Major sale of restituted Nazi-spoliated works tonight
Posted on: November 12, 2018 by Alexander Herman
Tonight, Sotheby’s auction house in New York will hold a major sale of early 20th century European masterworks, including pieces by Kandinsky, Monet, Magritte and Miró. But perhaps most exceptional will be three restituted works that had been spoliated during the Nazi period. Two of these were returned to the heirs of Alfred Flechtheim, a Jewish art dealer who fled Nazi Germany at the end of 1933, within a year of Hitler’s ascent to power. The Flechtheim pieces consist of Ernst Ludwig Kirchner’s bleak portrayal of a shower for WWI servicemen, Artillerymen (Das Soldatenbad) from 1915, and Oskar Kokoschka’s penetrating study of an aristocratic dandy, Joseph de Montesquiou-Fezensac (1910) – who, for Proust fans, is the model for the marquis de Saint-Loup in À la recherche du temps perdu.

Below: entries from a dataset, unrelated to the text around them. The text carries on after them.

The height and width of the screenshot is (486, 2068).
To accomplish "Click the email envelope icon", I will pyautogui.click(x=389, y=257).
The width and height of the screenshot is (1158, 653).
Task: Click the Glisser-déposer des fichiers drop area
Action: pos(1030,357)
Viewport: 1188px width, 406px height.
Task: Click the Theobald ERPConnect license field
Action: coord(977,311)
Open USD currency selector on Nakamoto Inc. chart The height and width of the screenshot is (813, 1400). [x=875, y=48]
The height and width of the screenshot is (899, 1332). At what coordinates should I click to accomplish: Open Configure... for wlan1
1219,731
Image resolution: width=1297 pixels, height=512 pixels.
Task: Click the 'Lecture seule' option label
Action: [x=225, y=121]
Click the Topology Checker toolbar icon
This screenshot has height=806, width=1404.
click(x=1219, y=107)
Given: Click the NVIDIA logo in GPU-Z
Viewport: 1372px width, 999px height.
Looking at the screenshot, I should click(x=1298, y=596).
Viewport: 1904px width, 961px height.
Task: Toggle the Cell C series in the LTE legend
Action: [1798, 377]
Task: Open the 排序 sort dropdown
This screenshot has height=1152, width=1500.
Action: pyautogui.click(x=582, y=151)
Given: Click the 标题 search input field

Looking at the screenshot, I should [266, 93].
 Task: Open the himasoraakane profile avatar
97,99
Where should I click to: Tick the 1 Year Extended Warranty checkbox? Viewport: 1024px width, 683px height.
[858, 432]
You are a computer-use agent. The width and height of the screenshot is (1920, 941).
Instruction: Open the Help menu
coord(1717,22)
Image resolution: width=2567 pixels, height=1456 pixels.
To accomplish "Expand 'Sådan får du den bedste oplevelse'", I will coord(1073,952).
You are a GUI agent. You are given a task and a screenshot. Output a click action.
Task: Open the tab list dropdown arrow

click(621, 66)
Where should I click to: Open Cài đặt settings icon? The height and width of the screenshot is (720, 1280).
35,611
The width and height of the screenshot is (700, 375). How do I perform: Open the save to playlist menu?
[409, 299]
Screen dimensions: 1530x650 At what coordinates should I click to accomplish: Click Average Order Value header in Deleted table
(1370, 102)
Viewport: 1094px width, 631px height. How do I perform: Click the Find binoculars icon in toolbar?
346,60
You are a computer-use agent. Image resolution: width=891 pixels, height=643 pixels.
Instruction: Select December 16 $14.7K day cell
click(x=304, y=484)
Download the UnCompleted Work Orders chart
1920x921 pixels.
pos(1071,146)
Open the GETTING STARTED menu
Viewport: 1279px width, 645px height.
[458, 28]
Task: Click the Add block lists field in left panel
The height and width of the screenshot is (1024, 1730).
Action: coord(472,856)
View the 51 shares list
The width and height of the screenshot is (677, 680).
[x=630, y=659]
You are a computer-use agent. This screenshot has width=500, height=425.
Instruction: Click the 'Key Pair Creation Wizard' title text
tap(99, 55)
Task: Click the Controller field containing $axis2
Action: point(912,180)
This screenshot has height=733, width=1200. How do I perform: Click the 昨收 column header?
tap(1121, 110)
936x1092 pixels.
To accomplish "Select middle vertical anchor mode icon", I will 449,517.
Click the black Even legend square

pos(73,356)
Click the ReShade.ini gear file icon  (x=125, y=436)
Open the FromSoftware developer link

The Kirchner was restituted to the heirs from New York’s Guggenheim Museum last month, while the Kokoschka was returned from Sweden’s Modern Art Museum in September. Both works are being sold with an estimate of $15 million to $20 million. For more information see Catherine Hinkley’s article from The Art Newspaper and Sotheby’s press release. It is unclear whether some sort of financial deal was struck between the respective museums and the heirs, but it is entirely possible, considering how quickly the pieces came to auction.
Also in the auction is a work by Egon Schiele, City in Twilight (Dämmernde Stadt) from 1913, which had been taken from the Austrian Koditschek family in 1940. In that case, as is made clear in the press release, a sharing arrangement was agreed to between the heirs of Elsa Koditschek and the present owners. The harrowing story of how Elsa survived the war has been provided by Sotheby’s here.
UPDATE (13 November 2018): All three works sold at Sotheby’s auction last night, all well above their pre-sale estimates, and each for over $20 million.